Text extract
——

This strand mat is multiple times thicker than the material thickness of the finished corrugated panel and customarily has a continuous thickness. It will be appreciated, that the strand mat or particle mat may have zones, where the mat thickness may vary and, that the pressed panel itself may also feature different regions with varying material thicknesses. Specifically, in areas which are in similar orientation but are not in the same plane as the front face 28 of the panel 12, the panel material thickness may increase, with increasing distance of said surface relative to the front face 28 of the panel 12, where the material thickness at front face 28 of the panel 12 might be slimmer than the material thickness at the back face 30 of the panel 12. Accordingly, the panels are organic-based composite structure that (is) maybe preformed before being pressed into a particular shape having the various inventive aspects described herein. It will be appreciated, that the panels could also be vacuum formed out of suitable thermoplastics, where the material thickness of the front face and the back face of the panel would be similar, but the material thickness of the sloped sidewalls would be less than the material thickness of the front most and rear most facing surfaces.

The embodiments were chosen and described to best explain the principles of the invention and its practical application to persons who are skilled in the art. As various modifications could be made to the exemplary embodiments, as described above with reference to the corresponding illustrations, without departing from the scope of the invention, it is intended that all matter contained in the foregoing description and shown in the accompanying drawings shall be interpreted as illustrative rather than limiting. For example, although the panels have been described as they would be used as part of a wall system, it will be appreciated that the panels are structural and can be generally referred to as building panels and that they could also be used as floor panels. Thus, the breadth and scope of the present invention should not be limited by any of the above-described exemplary embodiments, but should be defined only in accordance with the following claims appended hereto and their equivalents.

——

Set problem 1
Edit the records in the stretch from the line containing "Shows (520, 658)" through the line containing "Learn More (1135, 488)" so that "Cable Provider Channel List" becomes "Channel Lineup", with everything else left unchanged. Return only those lines.

Entries for locating text and elements:
——

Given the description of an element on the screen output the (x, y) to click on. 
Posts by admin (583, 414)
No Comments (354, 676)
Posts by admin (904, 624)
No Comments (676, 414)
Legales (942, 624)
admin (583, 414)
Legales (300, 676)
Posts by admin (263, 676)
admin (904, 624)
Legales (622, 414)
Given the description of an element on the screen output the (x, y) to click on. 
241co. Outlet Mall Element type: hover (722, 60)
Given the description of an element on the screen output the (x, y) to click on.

——

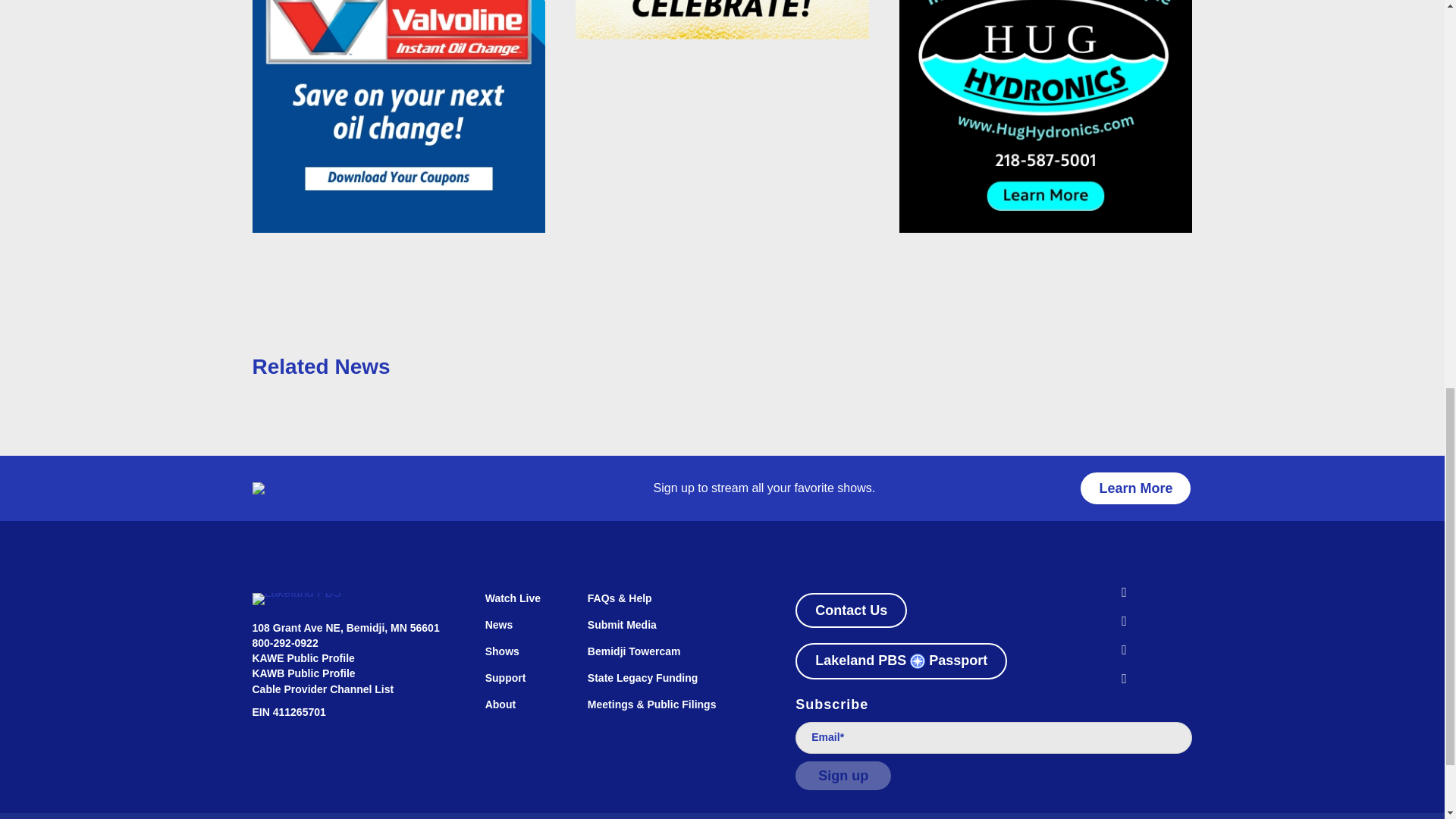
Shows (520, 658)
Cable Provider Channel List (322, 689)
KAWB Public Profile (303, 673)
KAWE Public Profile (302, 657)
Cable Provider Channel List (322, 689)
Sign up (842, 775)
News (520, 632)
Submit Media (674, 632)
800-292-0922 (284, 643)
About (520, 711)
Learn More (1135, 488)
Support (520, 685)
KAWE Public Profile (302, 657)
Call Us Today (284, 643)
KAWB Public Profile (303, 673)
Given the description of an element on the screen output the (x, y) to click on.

——

Set problem 2
Resume the passage on corrugated building panels, picking up after its final sentence.

Expected answer 1
Shows (520, 658)
Channel Lineup (322, 689)
KAWB Public Profile (303, 673)
KAWE Public Profile (302, 657)
Channel Lineup (322, 689)
Sign up (842, 775)
News (520, 632)
Submit Media (674, 632)
800-292-0922 (284, 643)
About (520, 711)
Learn More (1135, 488)

Expected answer 2
Claims (27)

What is claimed is:

1. A wall system, comprising:

a panel comprising a front face, a back face, a top end, a bottom end and a pair of opposing side ends, wherein the top end and bottom end are spaced by a panel height, wherein the pair of opposing side ends are spaced by a panel width, and wherein the front face and the back face are spaced by a panel total thickness;

a longitudinal channel recessed a longitudinal channel depth from the front face of the panel, wherein the longitudinal channel spans the panel height between the top end and the bottom end;

a plurality of lateral channels recessed a lateral channel depth from the front face of the panel, wherein the lateral channels spans the panel width between the opposing side ends, wherein each of the longitudinal channel and the lateral channels further comprise a trough between a pair of opposing sidewalls spaced by a channel width, wherein the opposing sidewalls are comprised of opposing longitudinal sidewalls and opposing lateral sidewalls, wherein each of the sidewalls span the corresponding channel depth between a sidewall proximal end connected to the front face and a sidewall distal end connected to the respective trough, and wherein the front face is comprised of a flat surface bounded by the longitudinal channel and the lateral channels;

a first step recessed a step depth from the front face within each of the opposing sidewalls, wherein the step depth is less than one half the corresponding longitudinal channel depth, and wherein the step depth is less than five times a material thickness of the panel; and

a plurality of channel transitions between the longitudinal channel and the lateral channels, a plurality of proximal sidewall transitions between the respective proximal ends of each sidewall and the front face of the panel, and a plurality of distal sidewall transitions between the respective distal ends of each sidewall and the corresponding troughs, and wherein each of the channel transitions, the proximal sidewall transitions, and the distal sidewall transitions comprise a curved section devoid of a sharp corner.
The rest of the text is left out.